Update the lines below by replacing every "Where should I click to" with "Where do I click to", leaving everything else as it is.
* Begin DATASET ROWS *
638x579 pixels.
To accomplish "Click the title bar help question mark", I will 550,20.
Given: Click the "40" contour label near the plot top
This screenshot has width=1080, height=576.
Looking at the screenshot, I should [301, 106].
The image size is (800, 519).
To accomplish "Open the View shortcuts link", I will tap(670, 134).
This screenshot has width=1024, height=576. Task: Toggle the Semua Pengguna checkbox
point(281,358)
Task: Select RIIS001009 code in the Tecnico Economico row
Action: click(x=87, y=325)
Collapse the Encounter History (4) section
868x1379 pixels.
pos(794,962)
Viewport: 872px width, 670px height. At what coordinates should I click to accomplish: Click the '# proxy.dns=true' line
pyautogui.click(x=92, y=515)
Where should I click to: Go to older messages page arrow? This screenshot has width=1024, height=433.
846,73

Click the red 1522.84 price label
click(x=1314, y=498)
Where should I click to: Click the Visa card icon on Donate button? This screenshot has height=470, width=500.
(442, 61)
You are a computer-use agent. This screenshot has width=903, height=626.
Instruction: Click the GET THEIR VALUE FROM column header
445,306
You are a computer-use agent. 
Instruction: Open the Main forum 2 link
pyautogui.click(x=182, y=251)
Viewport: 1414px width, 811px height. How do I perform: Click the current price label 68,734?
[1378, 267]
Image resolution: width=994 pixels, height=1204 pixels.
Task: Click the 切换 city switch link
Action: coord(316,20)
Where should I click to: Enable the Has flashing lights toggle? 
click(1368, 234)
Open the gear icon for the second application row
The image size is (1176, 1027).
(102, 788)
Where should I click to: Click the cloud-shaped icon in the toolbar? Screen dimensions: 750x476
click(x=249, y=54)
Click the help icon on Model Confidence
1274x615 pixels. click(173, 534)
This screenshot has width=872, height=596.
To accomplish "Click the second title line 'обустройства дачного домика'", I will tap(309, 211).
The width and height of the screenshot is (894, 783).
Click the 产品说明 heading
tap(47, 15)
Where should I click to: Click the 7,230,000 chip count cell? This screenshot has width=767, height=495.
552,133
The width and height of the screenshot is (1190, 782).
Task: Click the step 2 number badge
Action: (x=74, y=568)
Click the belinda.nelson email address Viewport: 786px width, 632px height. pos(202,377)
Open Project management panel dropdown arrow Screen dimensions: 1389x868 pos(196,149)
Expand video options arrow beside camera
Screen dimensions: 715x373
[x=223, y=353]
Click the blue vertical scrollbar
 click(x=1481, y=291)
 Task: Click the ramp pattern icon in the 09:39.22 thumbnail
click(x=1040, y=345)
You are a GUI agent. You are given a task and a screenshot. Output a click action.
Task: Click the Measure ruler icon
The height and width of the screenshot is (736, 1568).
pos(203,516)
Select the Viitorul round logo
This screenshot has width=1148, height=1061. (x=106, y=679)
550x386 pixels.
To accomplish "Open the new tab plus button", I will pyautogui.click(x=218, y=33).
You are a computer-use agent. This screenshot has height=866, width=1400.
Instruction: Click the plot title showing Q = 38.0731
* End DATASET ROWS *
SOLVED EXERCISE —
638x579 pixels.
To accomplish "Click the title bar help question mark", I will 550,20.
Given: Click the "40" contour label near the plot top
This screenshot has width=1080, height=576.
Looking at the screenshot, I should [301, 106].
The image size is (800, 519).
To accomplish "Open the View shortcuts link", I will tap(670, 134).
This screenshot has width=1024, height=576. Task: Toggle the Semua Pengguna checkbox
point(281,358)
Task: Select RIIS001009 code in the Tecnico Economico row
Action: click(x=87, y=325)
Collapse the Encounter History (4) section
868x1379 pixels.
pos(794,962)
Viewport: 872px width, 670px height. At what coordinates should I click to accomplish: Click the '# proxy.dns=true' line
pyautogui.click(x=92, y=515)
Where do I click to: Go to older messages page arrow? This screenshot has width=1024, height=433.
846,73

Click the red 1522.84 price label
click(x=1314, y=498)
Where do I click to: Click the Visa card icon on Donate button? This screenshot has height=470, width=500.
(442, 61)
You are a computer-use agent. This screenshot has width=903, height=626.
Instruction: Click the GET THEIR VALUE FROM column header
445,306
You are a computer-use agent. 
Instruction: Open the Main forum 2 link
pyautogui.click(x=182, y=251)
Viewport: 1414px width, 811px height. How do I perform: Click the current price label 68,734?
[1378, 267]
Image resolution: width=994 pixels, height=1204 pixels.
Task: Click the 切换 city switch link
Action: coord(316,20)
Where do I click to: Enable the Has flashing lights toggle? 
click(1368, 234)
Open the gear icon for the second application row
The image size is (1176, 1027).
(102, 788)
Where do I click to: Click the cloud-shaped icon in the toolbar? Screen dimensions: 750x476
click(x=249, y=54)
Click the help icon on Model Confidence
1274x615 pixels. click(173, 534)
This screenshot has width=872, height=596.
To accomplish "Click the second title line 'обустройства дачного домика'", I will tap(309, 211).
The width and height of the screenshot is (894, 783).
Click the 产品说明 heading
tap(47, 15)
Where do I click to: Click the 7,230,000 chip count cell? This screenshot has width=767, height=495.
552,133
The width and height of the screenshot is (1190, 782).
Task: Click the step 2 number badge
Action: (x=74, y=568)
Click the belinda.nelson email address Viewport: 786px width, 632px height. pos(202,377)
Open Project management panel dropdown arrow Screen dimensions: 1389x868 pos(196,149)
Expand video options arrow beside camera
Screen dimensions: 715x373
[x=223, y=353]
Click the blue vertical scrollbar
 click(x=1481, y=291)
 Task: Click the ramp pattern icon in the 09:39.22 thumbnail
click(x=1040, y=345)
You are a GUI agent. You are given a task and a screenshot. Output a click action.
Task: Click the Measure ruler icon
The height and width of the screenshot is (736, 1568).
pos(203,516)
Select the Viitorul round logo
This screenshot has width=1148, height=1061. (x=106, y=679)
550x386 pixels.
To accomplish "Open the new tab plus button", I will pyautogui.click(x=218, y=33).
You are a computer-use agent. This screenshot has height=866, width=1400.
Instruction: Click the plot title showing Q = 38.0731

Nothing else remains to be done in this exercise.